Rudel filed a class action complaint alleging several claims, including a violation of the CFA. Under the CFA, a consumer must allege: (1) unlawful conduct by the defendant; (2) an ascertainable loss by the plaintiff; and (3) a causal connection between the unlawful conduct and ascertainable loss. According to Rudel, it adequately pleaded causation in that “Defendant reneged on its false promise of a lower rate for American Express transactions, and Plaintiff therefore paid ‘bogus’ retroactive and prospective fees.” Id. at *5. Judge Thompson disagreed, however, holding that:
[T]he conduct that the CFA seeks to punish is not simply charging more fees, it is the fraudulent “bait and switch” that Plaintiff highlighted as the unlawful conduct at issue. Plaintiff does not plead that Defendant’s “bait and switch” caused its loss. Plaintiff was a customer of Defendant before and after the allegedly false promise, and did not apparently change its conduct in any way because of the promise. Other merchants who previously did not accept American Express may have started to accept American Express because of Defendant’s promise, but not Plaintiff….

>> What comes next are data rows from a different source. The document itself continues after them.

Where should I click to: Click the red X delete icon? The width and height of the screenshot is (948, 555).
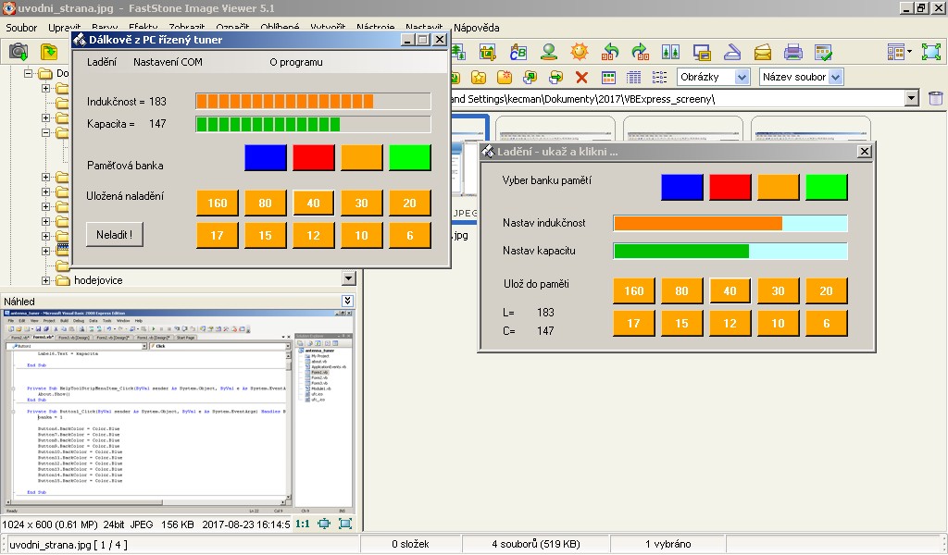click(x=581, y=78)
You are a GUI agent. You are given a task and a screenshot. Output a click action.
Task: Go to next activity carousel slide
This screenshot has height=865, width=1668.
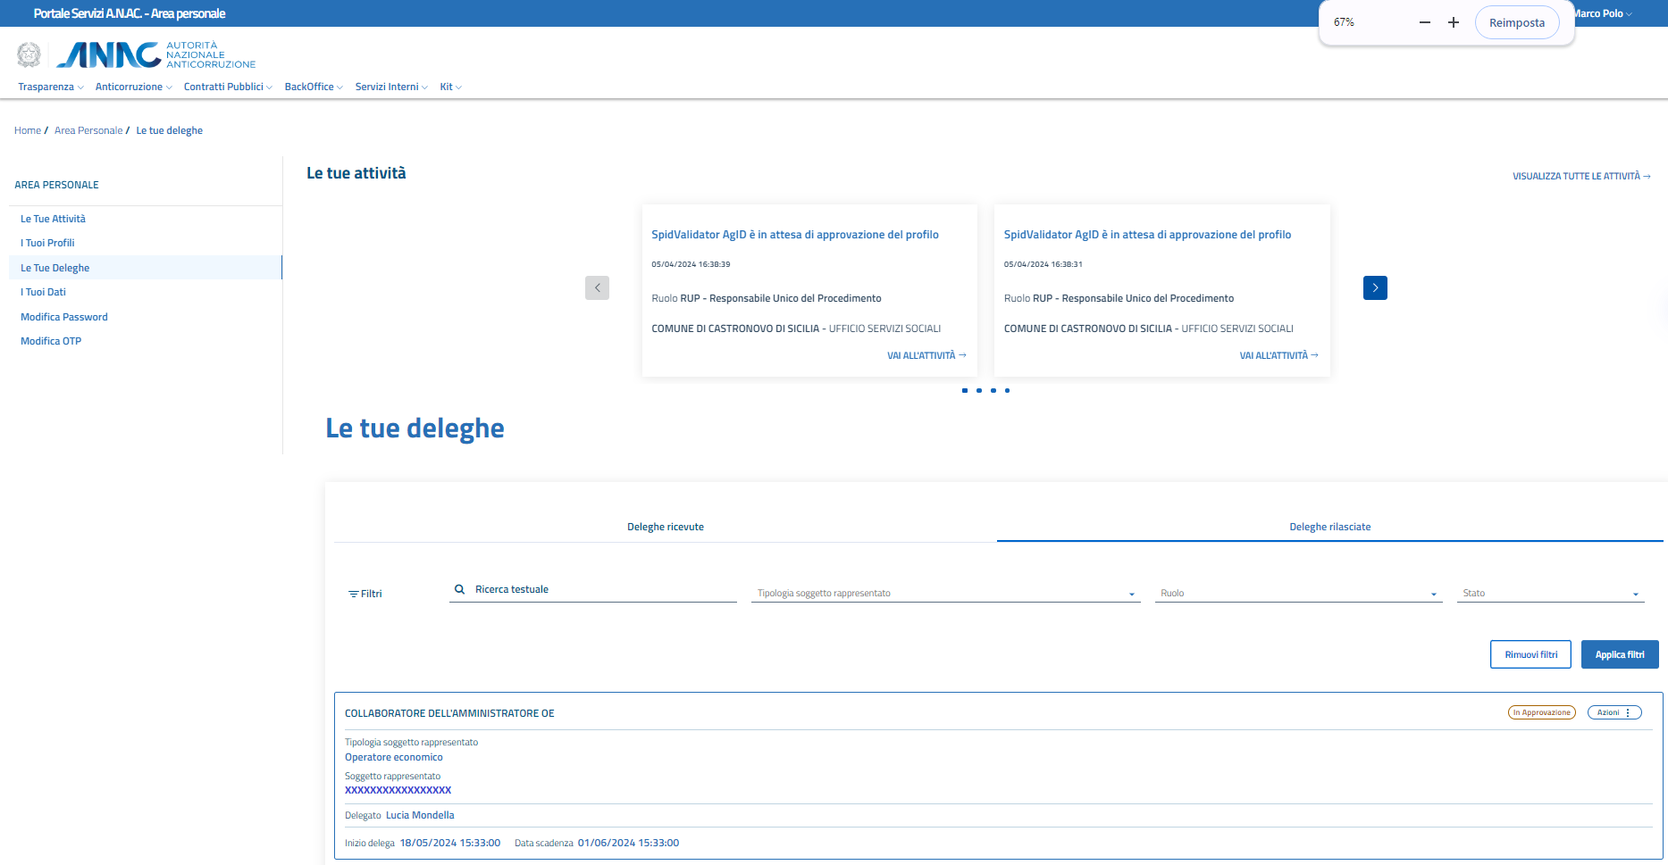1375,287
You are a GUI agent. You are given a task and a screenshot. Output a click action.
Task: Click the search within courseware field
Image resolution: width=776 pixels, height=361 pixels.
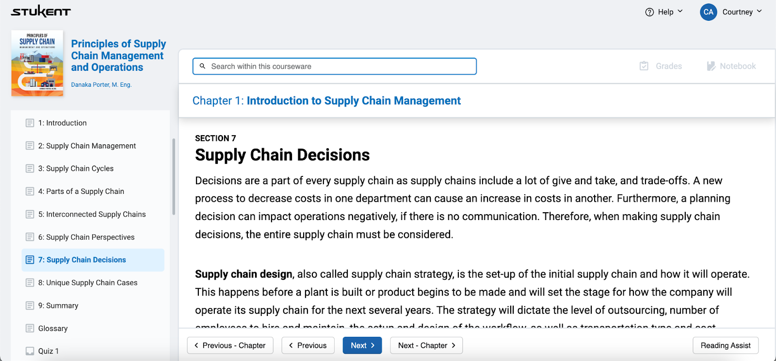coord(340,66)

Plaintiff does not allege that it only started accepting American Express after the letter announcing a lower rate, or that it encouraged its customers to use American Express more after the letter, or that it continued to use Defendant’s services because of the letter. Rather, it appears that Plaintiff accepted American Express via Defendant’s services before the letter was sent.
Id. (internal citations and quotations omitted). Because the plaintiff failed to “plead a causal link between its loss and Defendant’s allegedly duplicitous behavior,” the court dismissed the CFA claim. Id.
Other courts in the District of New Jersey appear to agree with the proposition that a plaintiff cannot adequately plead causation if he suffers a loss irrespective of the defendant’s conduct. In Kendall v. Cubesmart, No. 15-6098 (FLOW) (LHG), 2016 WL 1597245 (D.N.J. Apr. 21, 2016), the plaintiff alleged that a storage facility operator engaged in unlawful conduct under the CFA by renewing the plaintiff’s storage lease without updating the typeface of the lease’s $5,000 storage limitation clause, as required by New Jersey law. The plaintiff further alleged that his ascertainable loss was the value of his personal property and moving costs. Id. at *12. The court held that even assuming the defendant engaged in unlawful conduct, “Plaintiff does not allege that he would not have stored the property in the rental unit until after August 2013 had the Lease been properly updated,” and that “Plaintiff would have incurred the moving costs regardless of whether the Lease was updated or not.” Id. The court thus dismissed the CFA claim on the same basis as Judge Thompson did in Rudel: the allegedly unlawful conduct did not change the plaintiff’s behavior.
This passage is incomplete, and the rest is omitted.